Cache Terminology - CS 61C Course Notes

1Learning Outcomes¶

Explain how caches leverage temporal and spatial locality.
Trace memory access with caches.
Get familiar with key cache terminology: cache hit, cache miss, block (cache line), tag.

🎥 Lecture Video: Locality, Design, and Management

🎥 Lecture Video

https://www.youtube.com/watch?v=DiH8xtQeCJA

2Principle of Locality¶

How do we create the illusion of a large memory that we can access fast? From P&H 5.1:

Just as you did not need to access all the books in the library at once with equal probability, a program does not access all of its code or data at once with equal probability. Otherwise, it would be impossible to make most memory accesses fast and still have large memory in computers, just as it would be impossible for you to fit all the library books on your desk and still find what you wanted quickly.

Caches are the basis of the memory hierarchy. They contain copies of a subset of data from main memory.^[1]

Table 1:Principles of temporal and spatial locality.

Property	Temporal Locality	Spatial Locality
Idea	If we use it now, chances are that we’ll want to use it again soon.	If we use a piece of memory, chances are we’ll use the neighboring pieces soon.
Library Analogy	We keep a book on the desk while we check out another book.	If we check out volume 1 of a reference book, while we’re at it, we’ll also check out volume 2. Libraries put books on the same topic together on the same shelves to increase spatial locality.
Memory	If a memory location is referenced, then it will tend to be referenced again soon. Therefore, keep most recently accessed data items closer to the processor.	If a memory location is referenced, the locations with nearby addresses will tend to be referenced soon. Move blocks consisting of contiguous words closer to the processor.

3Key Cache Terminology¶

From Wikipedia:

Data is transferred between memory and cache in blocks of fixed size, called cache lines or cache blocks. When a cache line is copied from memory into the cache, a cache entry is created. The cache entry will include the copied data as well as the requested memory location (called a tag).

Memory is byte-addressable, meaning each byte in memory has a memory address. This is identical to our concept of memory from earlier. Just like memory, caches need to look up data by memory address (see below). However, now a cache no longer has access to the entire memory address space because of its limited storage capacity.

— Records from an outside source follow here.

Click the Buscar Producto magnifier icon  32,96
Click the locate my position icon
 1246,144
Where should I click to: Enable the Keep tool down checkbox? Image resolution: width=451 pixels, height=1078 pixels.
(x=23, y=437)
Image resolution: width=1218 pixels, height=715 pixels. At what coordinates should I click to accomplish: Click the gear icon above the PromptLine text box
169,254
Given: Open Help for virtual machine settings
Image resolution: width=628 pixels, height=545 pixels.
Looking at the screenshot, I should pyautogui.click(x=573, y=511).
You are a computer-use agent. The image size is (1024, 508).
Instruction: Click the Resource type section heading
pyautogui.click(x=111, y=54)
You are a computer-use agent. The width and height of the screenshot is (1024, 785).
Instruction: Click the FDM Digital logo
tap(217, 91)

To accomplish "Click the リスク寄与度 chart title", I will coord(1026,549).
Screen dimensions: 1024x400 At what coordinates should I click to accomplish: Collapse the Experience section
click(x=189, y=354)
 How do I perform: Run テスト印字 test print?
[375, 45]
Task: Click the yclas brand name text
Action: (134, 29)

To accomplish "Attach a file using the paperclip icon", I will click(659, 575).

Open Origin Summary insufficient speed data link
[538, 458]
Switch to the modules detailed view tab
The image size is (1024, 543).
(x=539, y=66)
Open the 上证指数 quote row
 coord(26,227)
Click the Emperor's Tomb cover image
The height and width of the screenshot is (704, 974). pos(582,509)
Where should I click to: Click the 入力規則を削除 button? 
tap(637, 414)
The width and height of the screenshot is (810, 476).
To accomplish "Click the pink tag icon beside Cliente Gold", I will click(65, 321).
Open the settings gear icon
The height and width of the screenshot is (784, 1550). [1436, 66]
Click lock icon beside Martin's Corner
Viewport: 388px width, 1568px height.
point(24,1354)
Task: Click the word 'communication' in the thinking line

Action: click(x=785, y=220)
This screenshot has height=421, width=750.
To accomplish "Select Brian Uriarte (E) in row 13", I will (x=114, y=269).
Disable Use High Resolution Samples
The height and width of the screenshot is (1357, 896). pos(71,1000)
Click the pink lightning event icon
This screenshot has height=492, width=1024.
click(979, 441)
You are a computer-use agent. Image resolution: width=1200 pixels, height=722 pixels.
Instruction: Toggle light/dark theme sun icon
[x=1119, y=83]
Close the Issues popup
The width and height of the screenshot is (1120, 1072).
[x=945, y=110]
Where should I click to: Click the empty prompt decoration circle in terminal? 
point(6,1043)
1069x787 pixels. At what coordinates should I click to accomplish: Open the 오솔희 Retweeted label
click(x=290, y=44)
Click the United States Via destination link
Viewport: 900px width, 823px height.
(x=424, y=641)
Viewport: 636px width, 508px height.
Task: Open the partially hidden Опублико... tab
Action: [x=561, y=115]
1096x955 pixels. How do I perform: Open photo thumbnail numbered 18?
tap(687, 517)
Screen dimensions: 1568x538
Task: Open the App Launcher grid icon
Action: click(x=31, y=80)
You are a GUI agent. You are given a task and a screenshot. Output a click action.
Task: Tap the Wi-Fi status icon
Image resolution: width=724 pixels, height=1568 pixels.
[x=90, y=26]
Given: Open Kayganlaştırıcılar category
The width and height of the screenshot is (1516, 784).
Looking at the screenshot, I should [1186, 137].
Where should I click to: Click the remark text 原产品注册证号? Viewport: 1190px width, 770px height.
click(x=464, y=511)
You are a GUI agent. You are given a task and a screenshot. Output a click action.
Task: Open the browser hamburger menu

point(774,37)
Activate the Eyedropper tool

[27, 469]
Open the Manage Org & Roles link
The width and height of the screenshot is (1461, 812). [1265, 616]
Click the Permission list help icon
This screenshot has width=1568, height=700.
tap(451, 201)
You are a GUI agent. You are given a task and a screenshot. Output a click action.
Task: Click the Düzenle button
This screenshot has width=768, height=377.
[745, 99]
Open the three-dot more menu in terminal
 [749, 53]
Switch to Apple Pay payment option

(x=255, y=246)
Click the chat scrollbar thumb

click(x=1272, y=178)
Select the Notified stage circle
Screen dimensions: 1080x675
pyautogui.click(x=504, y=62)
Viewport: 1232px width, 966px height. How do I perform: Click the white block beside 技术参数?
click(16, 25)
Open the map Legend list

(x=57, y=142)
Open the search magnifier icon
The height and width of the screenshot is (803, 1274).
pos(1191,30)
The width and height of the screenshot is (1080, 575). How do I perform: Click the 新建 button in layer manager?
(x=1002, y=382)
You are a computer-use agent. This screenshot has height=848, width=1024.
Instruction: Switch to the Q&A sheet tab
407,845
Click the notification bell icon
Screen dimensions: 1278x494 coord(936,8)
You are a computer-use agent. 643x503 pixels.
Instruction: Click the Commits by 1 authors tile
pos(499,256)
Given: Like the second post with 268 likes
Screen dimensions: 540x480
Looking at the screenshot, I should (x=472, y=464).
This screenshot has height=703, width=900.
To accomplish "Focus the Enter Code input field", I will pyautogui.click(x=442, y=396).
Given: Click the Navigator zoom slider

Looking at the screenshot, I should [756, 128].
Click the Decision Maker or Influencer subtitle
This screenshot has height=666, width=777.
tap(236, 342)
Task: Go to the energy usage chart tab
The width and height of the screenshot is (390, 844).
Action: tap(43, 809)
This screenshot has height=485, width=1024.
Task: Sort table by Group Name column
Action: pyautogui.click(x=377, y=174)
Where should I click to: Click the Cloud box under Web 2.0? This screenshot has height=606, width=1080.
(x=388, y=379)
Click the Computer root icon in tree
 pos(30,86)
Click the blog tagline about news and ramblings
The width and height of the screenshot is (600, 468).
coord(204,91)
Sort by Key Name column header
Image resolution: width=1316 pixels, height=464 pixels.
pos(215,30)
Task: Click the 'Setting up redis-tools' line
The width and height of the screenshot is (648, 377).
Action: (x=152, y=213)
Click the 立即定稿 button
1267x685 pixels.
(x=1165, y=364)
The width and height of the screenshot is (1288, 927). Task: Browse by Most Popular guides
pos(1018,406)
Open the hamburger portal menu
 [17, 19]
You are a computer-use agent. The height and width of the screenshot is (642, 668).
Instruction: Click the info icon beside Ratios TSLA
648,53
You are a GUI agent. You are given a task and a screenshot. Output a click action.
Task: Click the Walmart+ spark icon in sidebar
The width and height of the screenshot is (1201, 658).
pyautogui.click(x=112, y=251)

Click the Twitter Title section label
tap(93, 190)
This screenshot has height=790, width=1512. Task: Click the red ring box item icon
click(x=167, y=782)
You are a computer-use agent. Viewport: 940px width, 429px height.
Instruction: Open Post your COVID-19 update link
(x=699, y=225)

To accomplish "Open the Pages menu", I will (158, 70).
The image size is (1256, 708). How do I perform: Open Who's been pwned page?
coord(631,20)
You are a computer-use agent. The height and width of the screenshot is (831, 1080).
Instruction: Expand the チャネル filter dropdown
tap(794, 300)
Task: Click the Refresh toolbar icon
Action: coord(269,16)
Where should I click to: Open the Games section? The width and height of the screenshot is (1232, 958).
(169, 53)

Each entry in the cache therefore needs to track (at least) two pieces of information:

Cache blocks (also called blocks, or cache lines)^[2] are the unit of data are copied from memory to the cache. A block is the smallest unit of memory that can be transferred between the main memory and the cache. Copying over a line of data (instead of simply a word, or a byte) helps us take advantage of spatial locality.
Each block has its own entry in the cache.
Tag: The address(es) associated with data in a block.
From P&H 5.3: “A tag is a field in a table used for a memory hierarchy that contains the address information required to identify whether the associated [line] in the hierarchy corresponds to a requested [word or byte].”
Each cache entry has its own tag. Each block is therefore associated with one tag.

Size-related terminology:

Block size (also called line size) is the number of bytes of data stored in this block. Each block in a cache has the same block size. To take advantage of spatial locality, caches usually have a block size larger than one word.
Capacity is the size of a cache, in bytes.

4Memory Access with/without a Cache¶

When a load or store instruction is accessed, the processor requests data at a particular address from the memory hierarchy. In this subsection we contrast how this memory access works—with and without a cache. Toggle between the two cards below.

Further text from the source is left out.